*WORK TO BE COMPLETED*: Quote all of the material below word for word, and leave the pictures out of your answer.

*DATA*:
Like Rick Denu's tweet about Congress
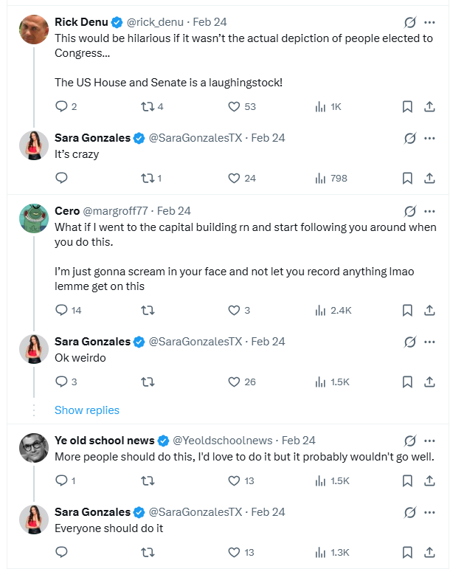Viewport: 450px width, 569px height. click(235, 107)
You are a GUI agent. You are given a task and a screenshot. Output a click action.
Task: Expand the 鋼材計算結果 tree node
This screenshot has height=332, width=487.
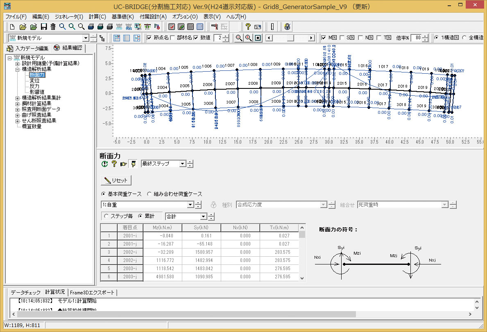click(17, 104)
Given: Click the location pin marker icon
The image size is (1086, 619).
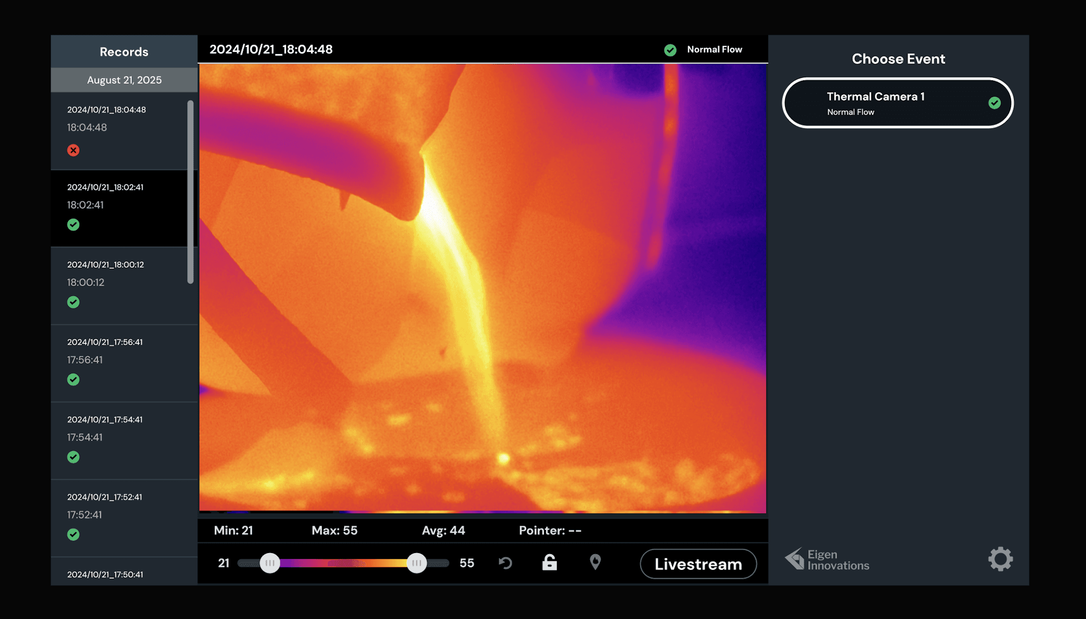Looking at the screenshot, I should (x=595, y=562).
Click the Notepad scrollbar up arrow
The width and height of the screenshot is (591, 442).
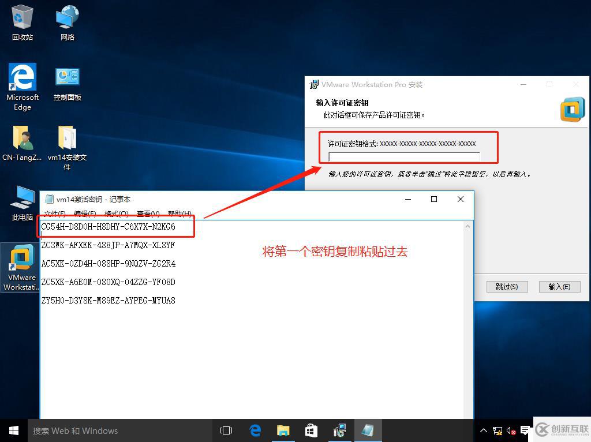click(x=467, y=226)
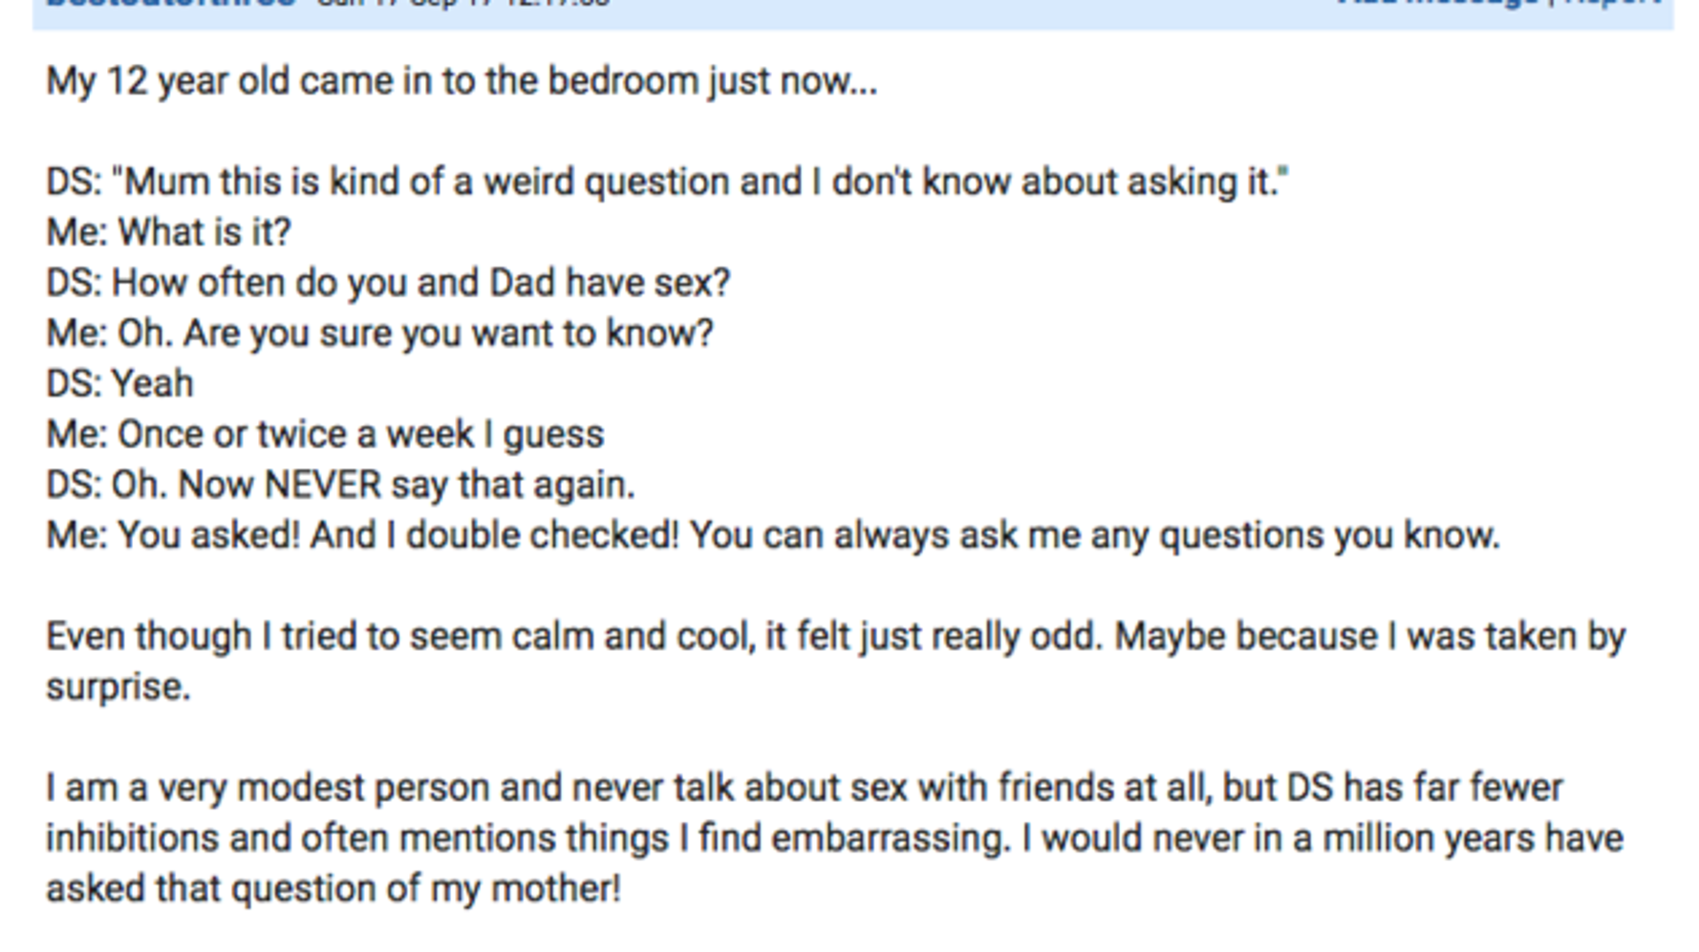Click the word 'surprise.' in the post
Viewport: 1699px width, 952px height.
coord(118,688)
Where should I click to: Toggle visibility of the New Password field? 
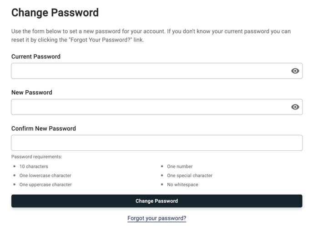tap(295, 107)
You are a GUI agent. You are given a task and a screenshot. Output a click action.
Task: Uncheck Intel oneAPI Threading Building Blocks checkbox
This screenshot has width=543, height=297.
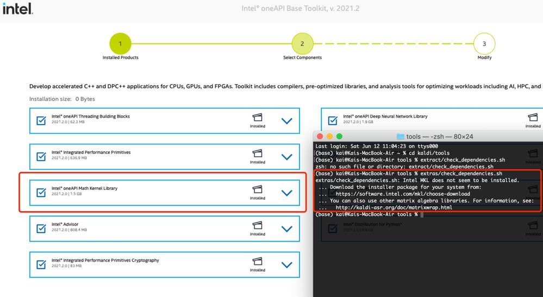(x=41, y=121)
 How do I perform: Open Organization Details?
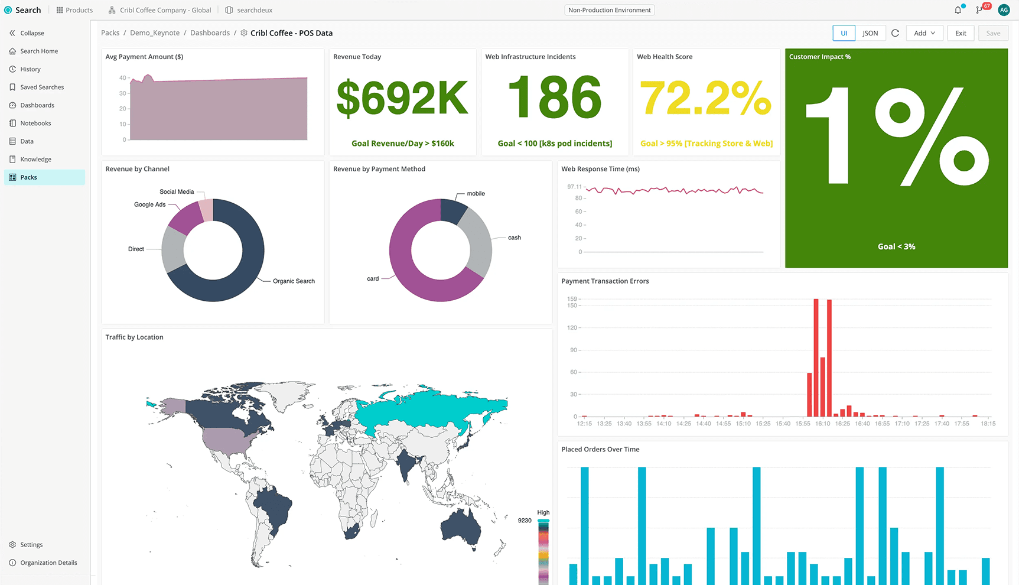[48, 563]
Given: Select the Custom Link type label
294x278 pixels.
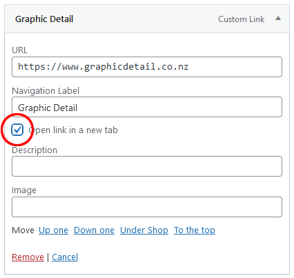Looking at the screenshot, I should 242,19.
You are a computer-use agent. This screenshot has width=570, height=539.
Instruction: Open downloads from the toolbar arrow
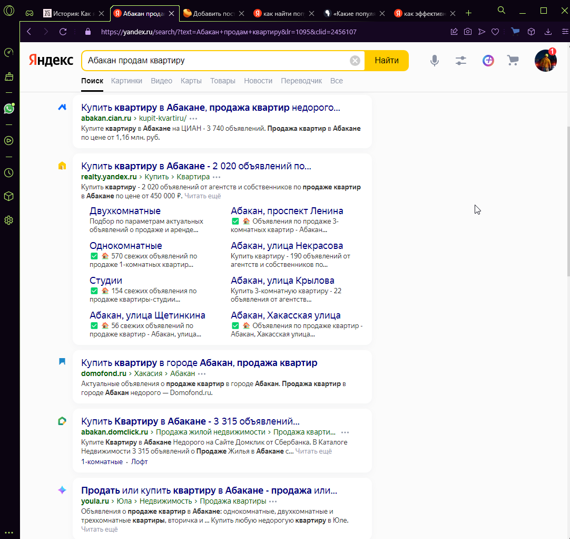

*FULL SOLUTION*:
Like Rick Denu's tweet about Congress
Viewport: 450px width, 569px height. click(235, 107)
You are a GUI agent. You are given a task and a screenshot. Output a click action.
Task: Expand the 鋼材計算結果 tree node
This screenshot has height=332, width=487.
click(17, 104)
Given: Click the location pin marker icon
The image size is (1086, 619).
Looking at the screenshot, I should (x=595, y=562).
Click the Notepad scrollbar up arrow
The width and height of the screenshot is (591, 442).
click(x=467, y=226)
Click the word 'surprise.' in the post
Viewport: 1699px width, 952px height.
coord(118,688)
Where should I click to: Toggle visibility of the New Password field? 
tap(295, 107)
You are a GUI agent. You are given a task and a screenshot. Output a click action.
Task: Uncheck Intel oneAPI Threading Building Blocks checkbox
This screenshot has width=543, height=297.
(x=41, y=121)
 How do I perform: Open Organization Details?
[48, 563]
Given: Select the Custom Link type label
294x278 pixels.
Looking at the screenshot, I should 242,19.
You are a computer-use agent. This screenshot has width=570, height=539.
Instruction: Open downloads from the toolbar arrow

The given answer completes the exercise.